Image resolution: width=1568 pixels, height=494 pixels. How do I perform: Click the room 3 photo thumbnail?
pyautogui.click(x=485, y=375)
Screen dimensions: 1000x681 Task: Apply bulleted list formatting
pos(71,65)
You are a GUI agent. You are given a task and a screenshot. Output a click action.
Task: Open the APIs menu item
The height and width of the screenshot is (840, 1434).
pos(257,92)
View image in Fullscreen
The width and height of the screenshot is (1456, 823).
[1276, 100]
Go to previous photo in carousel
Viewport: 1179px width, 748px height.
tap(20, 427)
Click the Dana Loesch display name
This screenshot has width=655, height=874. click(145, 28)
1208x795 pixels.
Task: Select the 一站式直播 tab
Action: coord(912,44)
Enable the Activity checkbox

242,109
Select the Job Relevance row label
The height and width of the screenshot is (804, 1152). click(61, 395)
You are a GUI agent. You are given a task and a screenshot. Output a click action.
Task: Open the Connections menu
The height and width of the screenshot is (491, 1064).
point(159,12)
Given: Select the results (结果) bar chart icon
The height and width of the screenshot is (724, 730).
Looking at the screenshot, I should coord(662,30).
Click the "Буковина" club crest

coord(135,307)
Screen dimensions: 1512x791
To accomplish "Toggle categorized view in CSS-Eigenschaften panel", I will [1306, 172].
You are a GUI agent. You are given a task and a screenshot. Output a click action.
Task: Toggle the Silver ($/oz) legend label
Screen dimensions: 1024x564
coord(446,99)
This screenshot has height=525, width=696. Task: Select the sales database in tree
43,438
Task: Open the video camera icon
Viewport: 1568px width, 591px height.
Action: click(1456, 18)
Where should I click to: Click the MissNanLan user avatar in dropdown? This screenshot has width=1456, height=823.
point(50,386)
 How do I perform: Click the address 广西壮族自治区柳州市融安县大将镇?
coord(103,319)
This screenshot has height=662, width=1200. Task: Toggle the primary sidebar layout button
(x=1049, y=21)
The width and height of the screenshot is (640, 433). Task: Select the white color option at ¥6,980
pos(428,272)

┄┄┄┄┄┄┄┄┄┄

§ **What is expected**: Rewrite the lines above with every "Toggle" changed to "Switch", keeping everything else the same.

§ **The answer**:
Image resolution: width=1568 pixels, height=494 pixels. How do I perform: Click the room 3 photo thumbnail?
pyautogui.click(x=485, y=375)
Screen dimensions: 1000x681 Task: Apply bulleted list formatting
pos(71,65)
You are a GUI agent. You are given a task and a screenshot. Output a click action.
Task: Open the APIs menu item
The height and width of the screenshot is (840, 1434).
pos(257,92)
View image in Fullscreen
The width and height of the screenshot is (1456, 823).
[1276, 100]
Go to previous photo in carousel
Viewport: 1179px width, 748px height.
tap(20, 427)
Click the Dana Loesch display name
This screenshot has width=655, height=874. click(145, 28)
1208x795 pixels.
Task: Select the 一站式直播 tab
Action: coord(912,44)
Enable the Activity checkbox

242,109
Select the Job Relevance row label
The height and width of the screenshot is (804, 1152). click(61, 395)
You are a GUI agent. You are given a task and a screenshot. Output a click action.
Task: Open the Connections menu
The height and width of the screenshot is (491, 1064).
point(159,12)
Given: Select the results (结果) bar chart icon
The height and width of the screenshot is (724, 730).
Looking at the screenshot, I should coord(662,30).
Click the "Буковина" club crest

coord(135,307)
Screen dimensions: 1512x791
To accomplish "Switch categorized view in CSS-Eigenschaften panel", I will [1306, 172].
You are a GUI agent. You are given a task and a screenshot. Output a click action.
Task: Switch the Silver ($/oz) legend label
Screen dimensions: 1024x564
coord(446,99)
This screenshot has height=525, width=696. Task: Select the sales database in tree
43,438
Task: Open the video camera icon
Viewport: 1568px width, 591px height.
Action: click(1456, 18)
Where should I click to: Click the MissNanLan user avatar in dropdown? This screenshot has width=1456, height=823.
point(50,386)
 How do I perform: Click the address 广西壮族自治区柳州市融安县大将镇?
coord(103,319)
This screenshot has height=662, width=1200. Task: Switch the primary sidebar layout button
(x=1049, y=21)
The width and height of the screenshot is (640, 433). Task: Select the white color option at ¥6,980
pos(428,272)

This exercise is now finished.